Um almoço de gerações

“Pronto, lá vem este outra vez falar da Tourada dos Estudantes…nunca mais cresce”, terá já dito um leitor de má língua, ainda antes de ler o texto. E é isso mesmo, respondo-lhe a sorrir. Possivelmente – ralis à parte – o tema sobre o qual mais escrevi por motivação pessoal: a tradicional Garraiada do Domingo Gordo e o seu espalhafatoso cortejo, hoje devido a um almoço de gerações…e que bom que foi.

A verdade é que a dita refeição selou o repto lançado há um ano de juntar o máximo possível de elementos de antigas comissões organizadoras – as famigeradas COTE…e estamos a falar desde a década de 60 até hoje - do vetusto evento do Rei Momo, que na nossa terra pôs os “profissionais do estudo” a cruzar as graças do Carnaval com o gosto pela Festa Brava.

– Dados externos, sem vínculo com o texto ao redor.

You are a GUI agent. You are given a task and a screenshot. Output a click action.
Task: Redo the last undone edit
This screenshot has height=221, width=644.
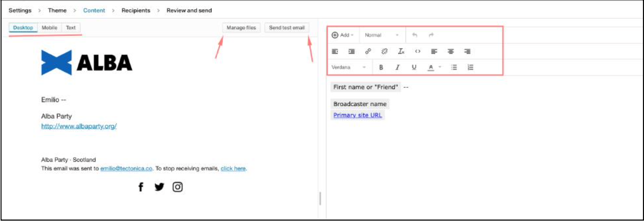coord(431,35)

A coisa correu tão bem, que ficou combinado repetir o repasto – e isso aconteceu com o grupo que a imagem mostra -, novamente numa saudável mescla de juventude, meia-idade e muita veterania nesta coisa de viver e de rir. Porque esse é o outro traço comum de toda aquela gente…passar bons momentos a recordar o que avós, pais, filhos e netos já escreveram na história da Tourada dos Estudantes.

Para quem manteve sempre distanciamento do quase-centenário certame não será, de facto, fácil entender a mística que o mesmo encerra. Que perdura pelas décadas, com altos e baixos nos seus sucessos, mas sempre mantendo viva a chama que atravessou regimes e crises, que criou brincadeiras e pantominas à conta dos mesmos, que fomentou memórias e que ainda hoje sobrevive pelas letras e pelas imagens.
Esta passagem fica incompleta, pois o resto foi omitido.